HUMPHREY, Ark. -- Residents must soon decide whether they want to close one of two railroad crossings to secure money to build a new crossing at an intersection where four teen-agers died last year in an accident, according to the Arkansas Democrat-Gazette.

On March 4, 2000, a train struck a pickup carrying the teens as they returned to school. Killed were Ashley Caviness, 14, Danielle White, 13, Brady Frizzell, 14, and Cliff Morgan, 16.

"We are never going to be able to get it out of our minds," Humphrey Mayor James Sanders said Thursday. "At night when I hear a train [whistle], I think about it."

Sanders said a City Council meeting is set Feb. 5 for people to vote on closing the crossing where the youths died.

For the past several years, Union Pacific Railroad officials have encouraged residents to close the Mulberry Street crossing, one of two that serves the small farming community of about 800 people north of Pine Bluff on the Jefferson-Arkansas county line. The second, the Division crossing, is 340 feet away from the Mulberry crossing.

Union Pacific spokesman Mark Davis said Thursday that railroad officials are still talking to state and local officials about closing one of the crossings but can't do anything until residents make a decision.

Davis said the railroad can offer financial incentives to build the new crossing, which would feature gates and flashing lights.

In the interest of public safety, about six years ago the Federal Railroad Administration began encouraging communities to reduce the number of crossings to cut back on collisions, Davis said.

"If you remove the number of at-grade crossings, you reduce the possibility of accidents," Davis said. "With the two crossings so close together, it's a prime candidate for closing."

Typically, the railroad will provide up to 20 percent of the cost to upgrade crossings. In this case, a new crossing would cost an estimated $150,000.

One option being proposed by residents is to establish a "locked gate," which would be accessible to emergency vehicles at the Mulberry Street crossing. "From a safety standpoint, obviously the fewer places you have to control in terms of crossings, the more you enhance safety," Randy Ort, a spokesman for the state Highway and Transportation Department, said Thursday.

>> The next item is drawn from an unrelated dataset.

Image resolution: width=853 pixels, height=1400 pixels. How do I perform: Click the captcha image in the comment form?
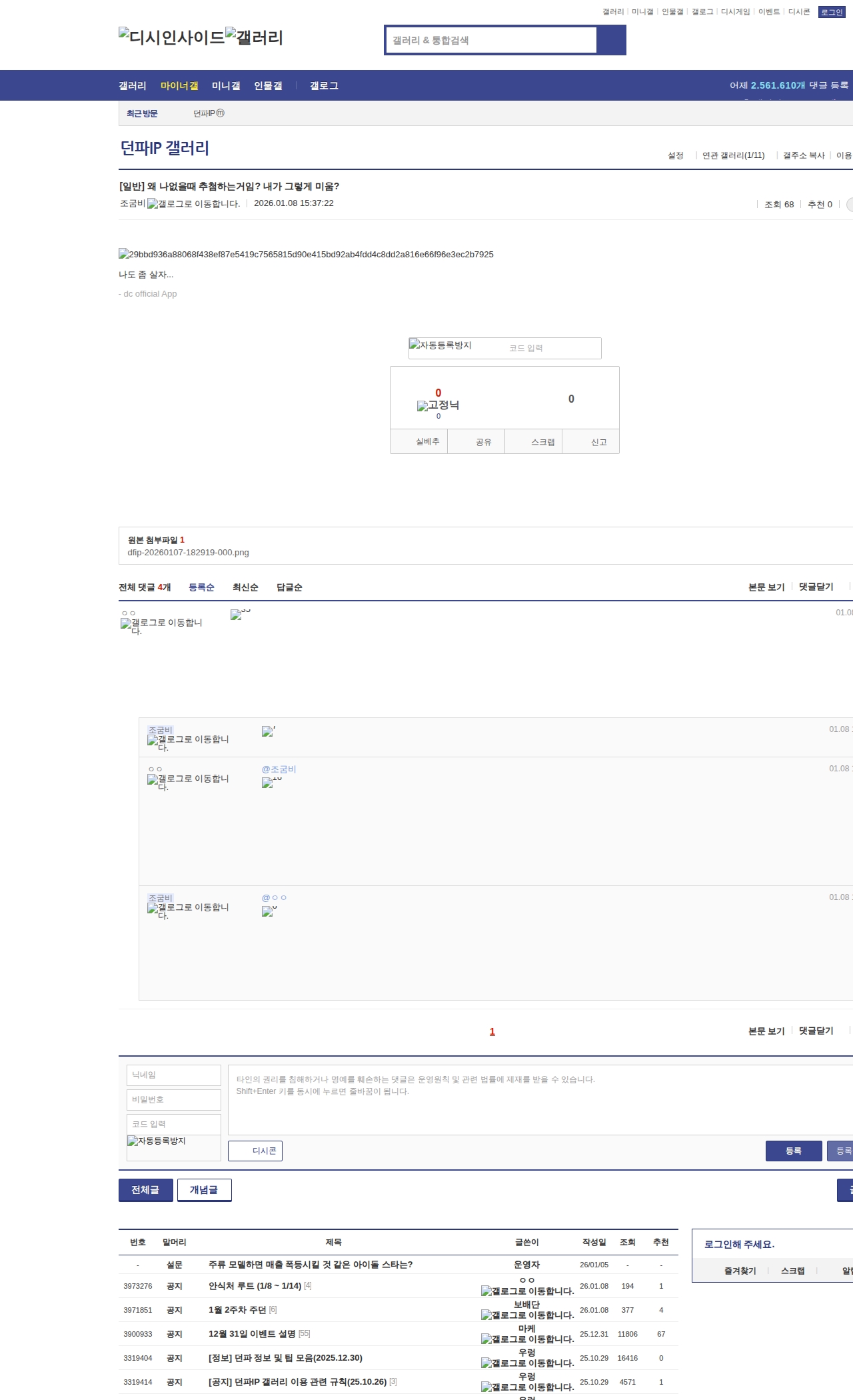pos(157,1141)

Ort said highway officials hope to fund the proposed new Humphrey crossing from an estimated $1.5 million in federal money the department receives annually for railroad crossings and upgrades. Ort said money is tight, with an estimated 2,200 crossings in the state, of which only 800 have "active warning devices" -- gates or flashing lights.

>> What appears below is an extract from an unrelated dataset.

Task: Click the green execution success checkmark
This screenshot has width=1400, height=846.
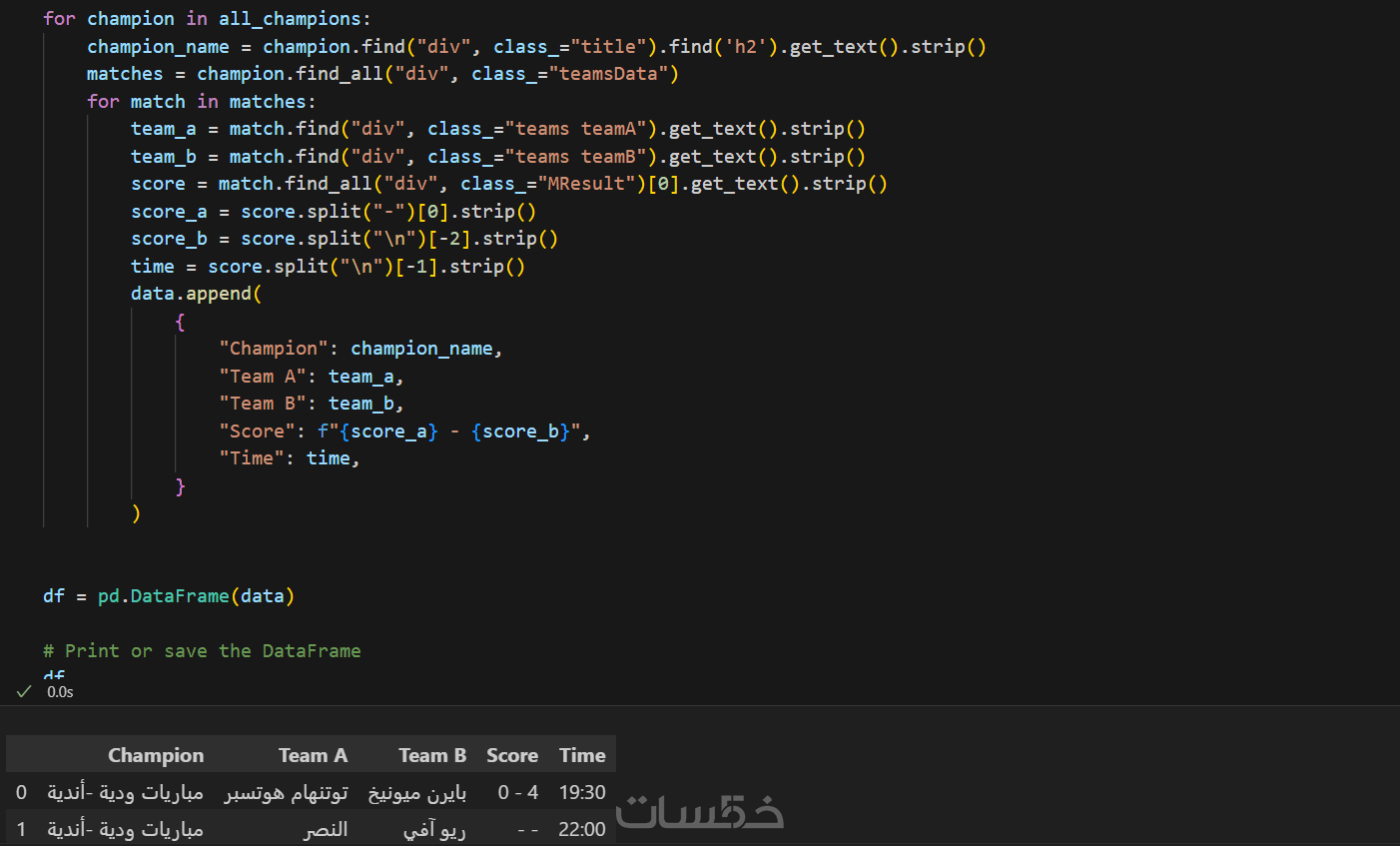Action: point(24,691)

State officials hope to fund their share of the crossing entirely with federal money, Ort said.

Sanders said it's a question of accepting inconvenience in the interest of public safety. For the locked gate option to work, emergency services agencies will have to be given keys.

"I haven't been able to make the railroad people believe that at times trains block Division Street and leave Mulberry free, and at times they will block both of them," Sanders said.

Sanders, mayor for the past 21 years, said when the crossings are blocked, residents at the south end of town must drive five miles over country roads to reach the other side of town, exiting at Arkansas 152 and U.S. 79.

The six-member City Council met Tuesday to discuss the crossing, but only about 30 people showed up. Sanders hopes for a much bigger turnout at the Feb. 5 meeting.

Many residents drove to Pine Bluff on Tuesday to watch their senior boys basketball team, unbeaten in 23 games, play at Dollarway High School, Sanders explained.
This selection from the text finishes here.